Building with moon dust is less improbable than it might seem. Common cinderblocks are little more than sand and glue, and advances in additive manufacturing have shown that 3D printers can be used to make habitable structures. These advancements are partly why NASA is funding the construction technology startup Icon, which has developed a 3D printer capable of constructing housing at scale (a project that won Fast Company’s 2020 Innovation by Design Awards). Based in Austin, Icon was a finalist in NASA’s 3D-Printed Habitat Challenge.
To figure out what exactly this 3D printer can and should build on the moon, Icon has announced a partnership with SEArch+, an architecture firm that has worked with NASA on human-centered designs for space exploration, and the Bjarke Ingels Group, one of the world’s most prominent architecture firms. With projects like a ski-slope topped waste-to-energy plant in Copenhagen, a pyramid-like apartment building in Manhattan, and the Lego House museum in Billund, Denmark, BIG is known for audacious and crowd-pleasing architecture.

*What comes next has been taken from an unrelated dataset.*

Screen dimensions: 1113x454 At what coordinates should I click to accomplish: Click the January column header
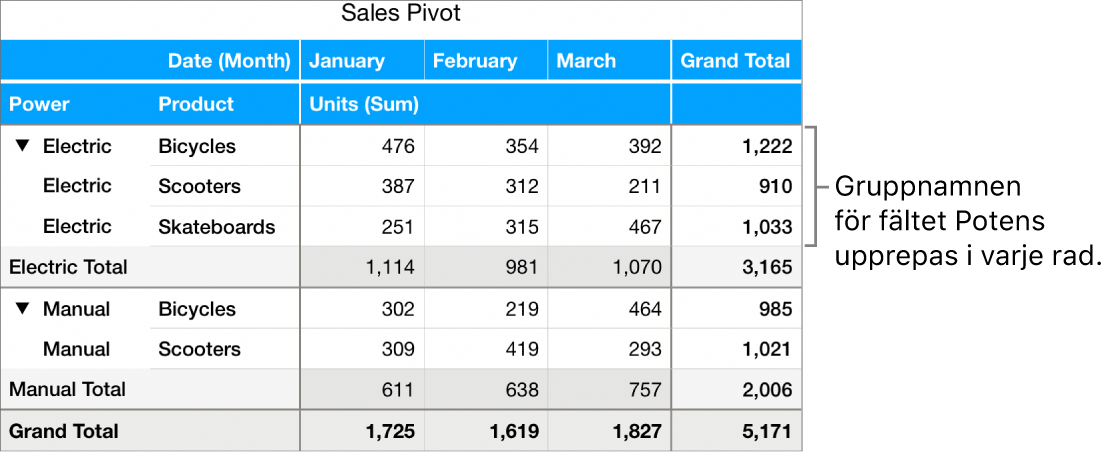pos(346,61)
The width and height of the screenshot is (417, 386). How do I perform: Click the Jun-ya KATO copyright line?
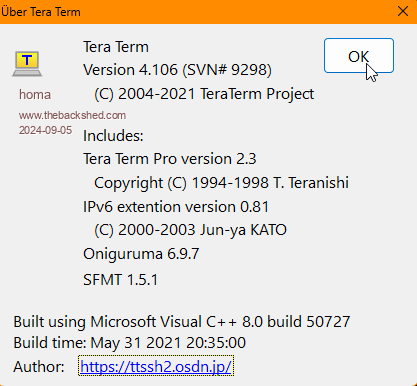pyautogui.click(x=190, y=230)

When Icon CEO Jason Ballard met Ingels at South By Southwest in 2019 and gave him a tour of the home his company had 3D-printed in Austin, he knew he had found an ideal partner for applying Icon’s technology off-world. “This is an incredible architectural and construction achievement if we’re able to do this, and we didn’t want it to just be a mound of dirt. There’s a significance to this,” he says. “So the idea with this partnership between Icon and BIG is that it’s really robust from a science and engineering perspective, but also worthy of being humanity’s first home on another world.”
Ingels says the designs his firm has developed for this project came about through detailed research into the lunar environment, but also close interaction with Icon to understand how its technology would (or would not) be able to build the kinds of moon-worthy architecture BIG could come up with. “Many of the early assumptions we came up with turned out to be not entirely true once we got into the nitty-gritty,” Ingels says. “It became this exploration process back and forth, slowly evolving or uncovering what the lunar vernacular ends up looking like.”

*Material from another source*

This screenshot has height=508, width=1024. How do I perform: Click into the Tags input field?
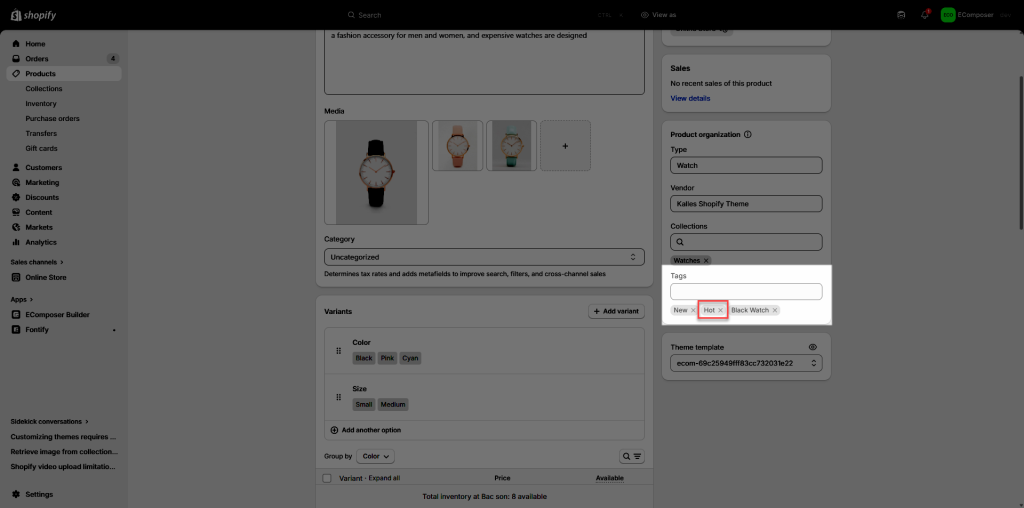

Like the vernacular architecture that developed among Earth-based civilizations over generations and millennia, the architecture of the moon will be determined more by materials and conditions than aesthetics. Ingels points to moon days and nights that last the equivalent of two Earth weeks, extreme heat and cold, radiation, and a regular onslaught of meteorites. “Before we even start adding any kind of choice or sensibility, it starts suggesting certain forms over others,” he says.

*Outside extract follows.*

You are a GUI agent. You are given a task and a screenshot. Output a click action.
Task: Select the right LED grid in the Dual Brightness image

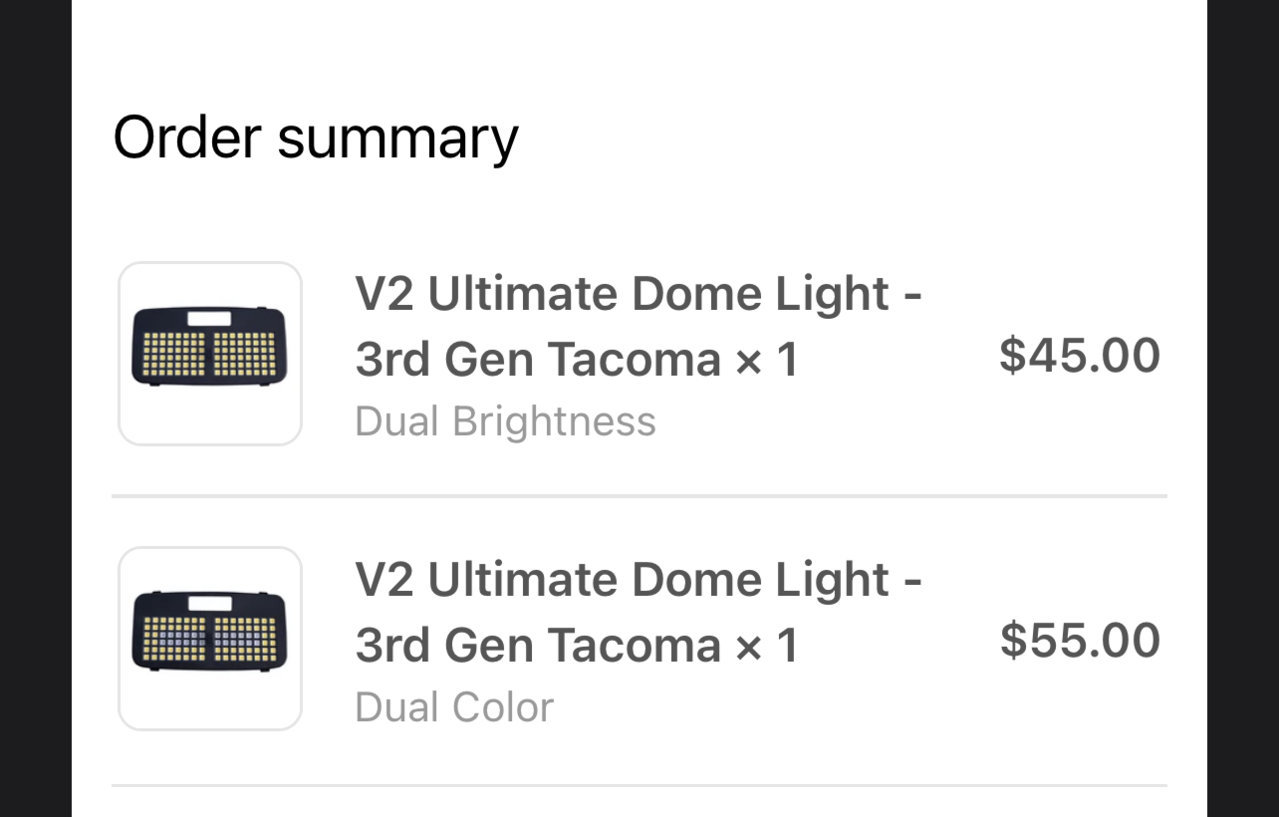point(245,354)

The designs that BIG developed are donut-like igloos, with waffled exteriors that provide both structure and protection. Ingels says they hit a precise ratio between contained volume and outer surface area to account for the differential between the moon environment and the indoor atmosphere people need to survive. “It’s almost like a balloon that wants to burst,” he says. “This kind of language started emerging that, when you look at it, you could suspect is ornamental but it’s 100% functional.”
And pragmatic. It’s all been carefully designed to be buildable with Icon’s printing technology, which is now being engineered to work with the dusty regolith of the moon’s surface. And unlike the three people currently required to operate the 3D-printing system, the moon-based printer is being configured to operate autonomously, constructing all of a moon base’s structures on its own, with remote instructions from another base or even on Earth.
“In many ways, we have to develop the entire industry,” Ingels says. “When we design something on Earth, we have this global catalog of stuff. Whereas here we have to do everything in situ [on the moon]. And the more that the same machinery can deliver multiple parts, the more powerful and the closer we get to full autonomy for a sustained and sustainable human presence on the moon and elsewhere.”
That will require not only donut-shaped human habitats, but also less flashy elements like landing and takeoff pads and roads. “The habitats are the most exciting and probably charismatic part of the project, but there’s this whole layer of infrastructure that has to go in,” says Ballard.
Ballard says that while Icon had off-world architecture as a goal from its founding in 2018, this project may actually have broader relevance for how things get built back here on Earth. “By pushing the boundaries on the reliability, the resilience of the actual engineering and the machinery, by pushing the limits of autonomy, which we’re forced to do by thinking about the moon, it’s actually going to make construction on Earth even faster, even cheaper,” he says.
BIG’s designs for the moon may also have an influence on architecture here, Ballard says. “The result is incredibly elegant. I can’t imagine that some of this space-age architecture doesn’t cross-pollinate into what’s possible in Earth-based architecture.”